Look at that art: so reminiscent of Ahab, isn’t it?
Both bands have used the sea as a muse for their heavy doom.
And both have managed to add the same kind of colour as their artwork into that toss and turn.
After a building brace of tracks, ‘Adrift’ is where this one really takes off. Its melancholy is built around a lovely guitar harmony on the main verse that’s thoroughly English doom in its feel.
I like how they take their time about things. ‘The Storm’ takes the rattler off the snare for a nice battening thump that brings to mind Isis as that clean guitar swells moodily over it.
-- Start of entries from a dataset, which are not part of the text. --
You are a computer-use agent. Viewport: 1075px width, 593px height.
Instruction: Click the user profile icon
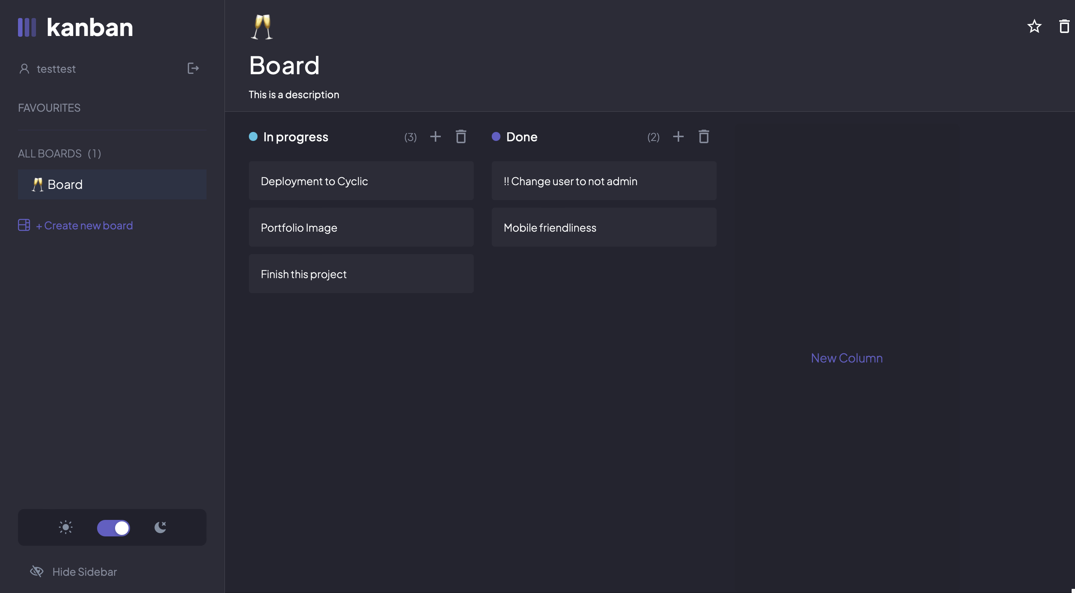(x=24, y=68)
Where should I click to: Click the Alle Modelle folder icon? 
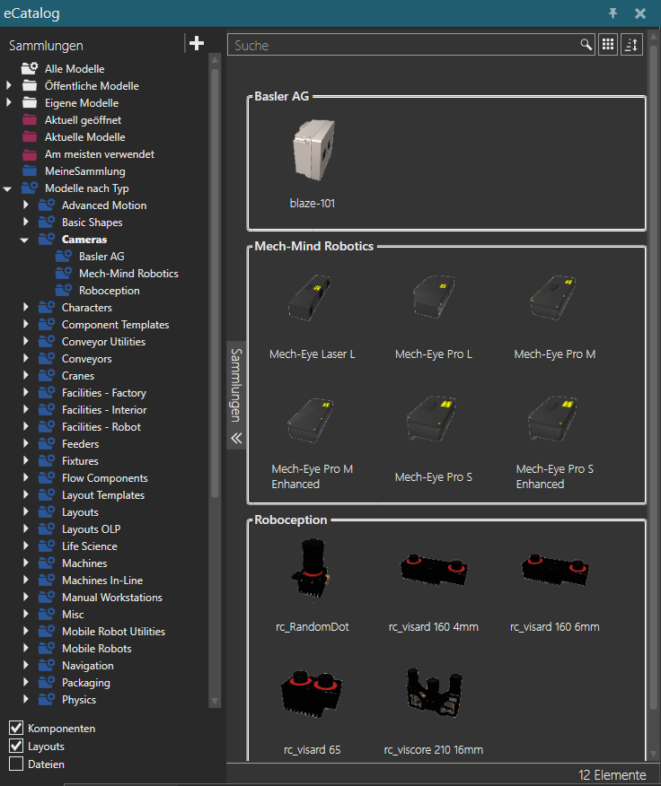click(30, 69)
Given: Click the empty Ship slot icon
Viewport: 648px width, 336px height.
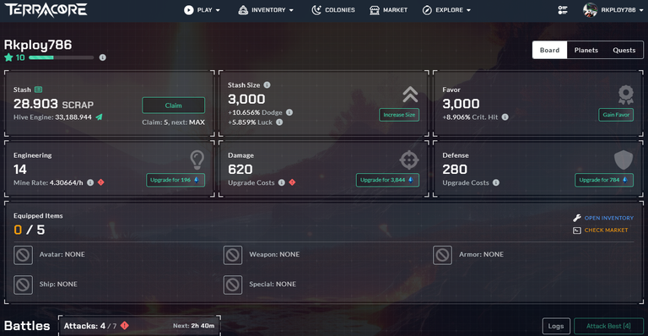Looking at the screenshot, I should coord(23,285).
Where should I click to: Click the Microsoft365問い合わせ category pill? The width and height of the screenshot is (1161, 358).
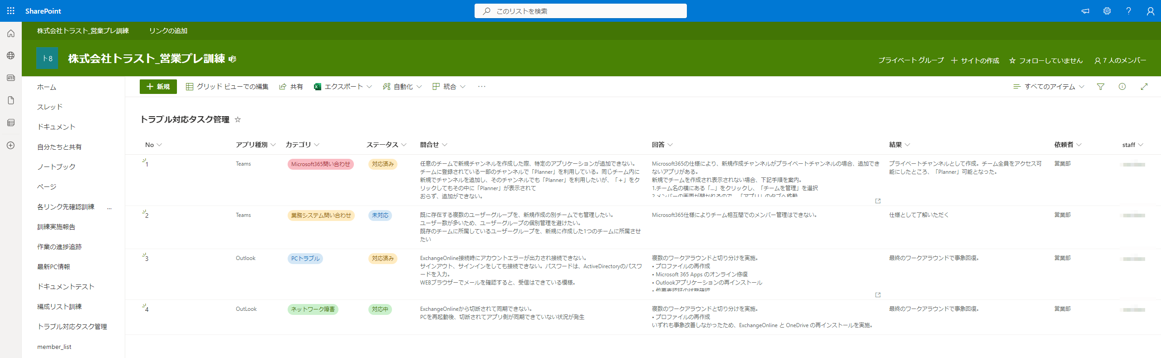tap(320, 164)
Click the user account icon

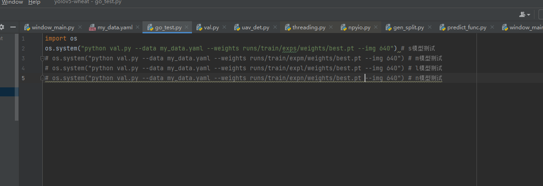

It’s a really good interlude piece, as these things go.
There’s a touch of Mastodon in ‘Drown The Day’ (again that nautical lineage) though it’s one of the more stock, riff and groove oriented doom metal tracks here.
‘From Below’ takes a while to build into its main boom, but it’s good when it gets there.
A great, dark clean guitar tone – crystal clear but full of low end – opens ‘Curse The Sea’ before its heaviness leans in, and it too is a weighty number.
So it’s good.
I’d say though that no other track on here, despite their obvious competence, equals the standout ‘Adrfit’ – and they set themselves a hugely high standard there. It’s hard to say in truth that any of the others equal it at all.
And its largely up to the musicians to summon any emotional impact: the vocals, which have an impressive roar, are even so just a bit dispassionate.
In all, it’s an impressive and assured slab of doom metal that harks frequently to the Doom greats of both the English and American scenes with dashes of more modern modes (Isis, Mastodon).
It just lacks at this point a certain X factor to make it really stand out, to add that final spritz of true class.